The new destroyer, the Mustin, built by Northrop Grumman Ship Systems Ingalls Operation in Pascagoula, Miss., will be commissioned July 26 in San Diego and then join the U.S. Pacific Fleet. Only after the commissioning ceremony does a Navy ship receive the designation “USS.”

Cmdr. Ann Claire Phillips, an Annapolis, Md., native, has been selected as the ship’s commissioning commanding officer. Fewer than a half-dozen women are commanding officers of naval surface ships.

The Aegis destroyer vessel, hull DDG 89, honors the legacy of the four Mustin family members who were naval officers, and whose collective service in the Navy has spanned nearly a century, according to a Navy press release.

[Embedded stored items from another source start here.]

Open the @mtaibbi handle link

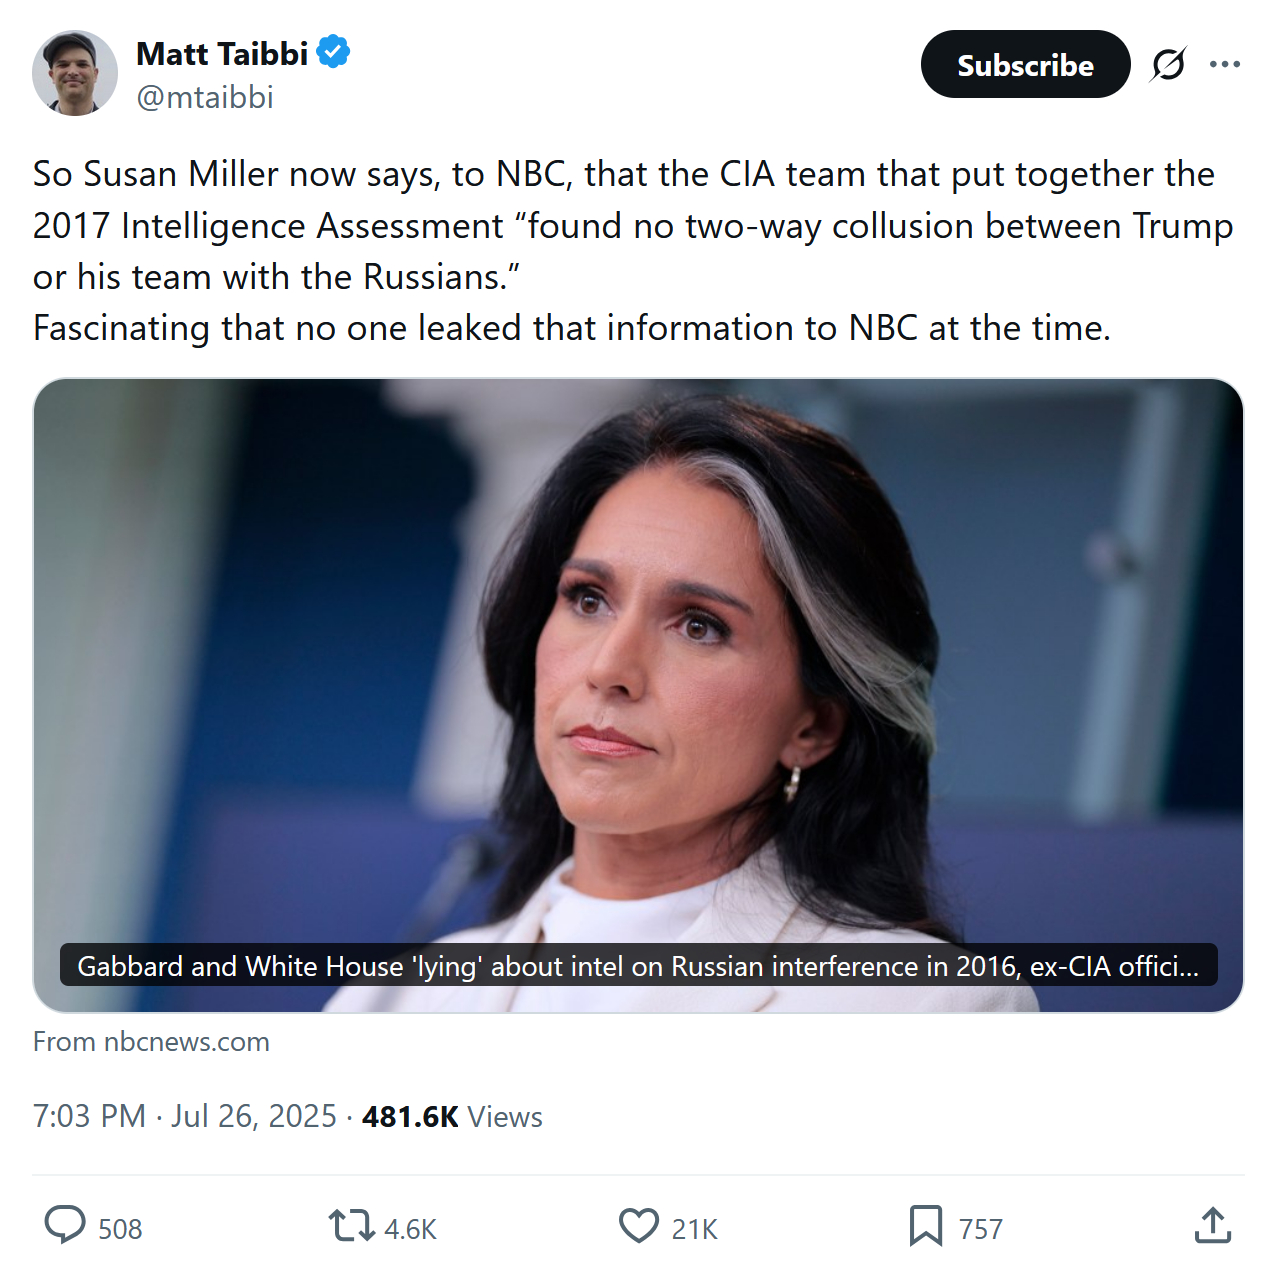pos(205,97)
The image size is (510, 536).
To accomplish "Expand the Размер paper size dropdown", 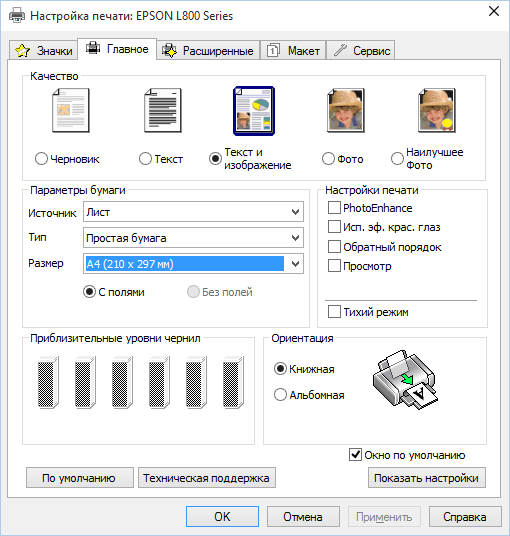I will coord(193,264).
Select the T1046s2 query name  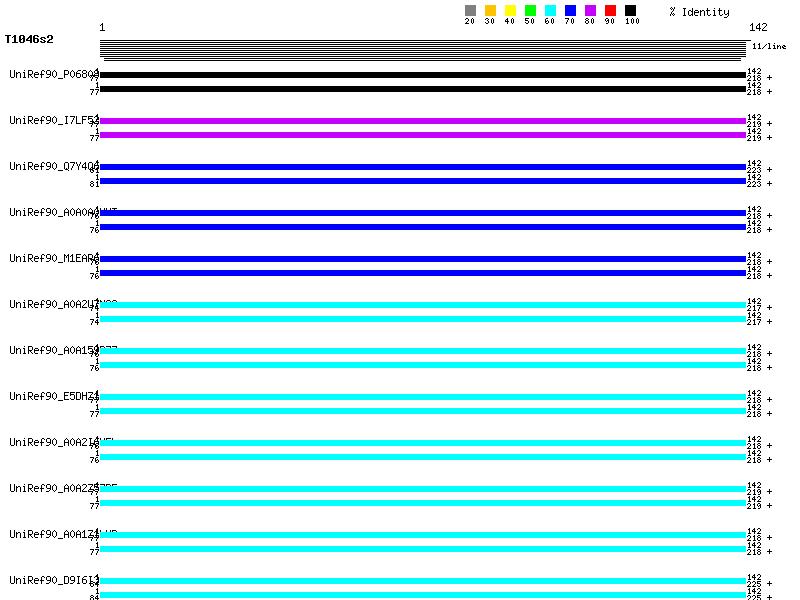[x=29, y=40]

The Mustin family includes Capt. Henry C. Mustin, who in 1914 flew the first aircraft ever catapulted from a ship; his son, Vice Adm. Lloyd Mustin, who helped develop the Navy’s first lead-computing anti-aircraft gun sight, which proved important during World War II; and the captain’s grandsons Vice Adm. Henry C. Mustin, who served as the Naval Inspector General, and Lt. Cmdr. Thomas M. Mustin, according to history found on the Internet.

This is the second time the Navy has named a destroyer Mustin. DD 413, which served from 1939 to 1946, had been named for Capt. Mustin.

The newly constructed 509½-foot, 9,300-ton Mustin, the 39th ship in the Arleigh Burke class of destroyers and the 18th built by Ingalls, has an overall beam of 66.5 feet, and a navigational draft of 31.9 feet.

Four gas turbine propulsion plants will power the ship to speeds above 31 knots. The ship will be operated by a crew of approximately 380 sailors.

The remaining 16 destroyers are Spruance-class destroyers.

Congress has approved 62 Arleigh Burke-class destroyers, which work as multi-mission vessels, to include anti-air warfare, anti-submarine warfare and anti-surface warfare.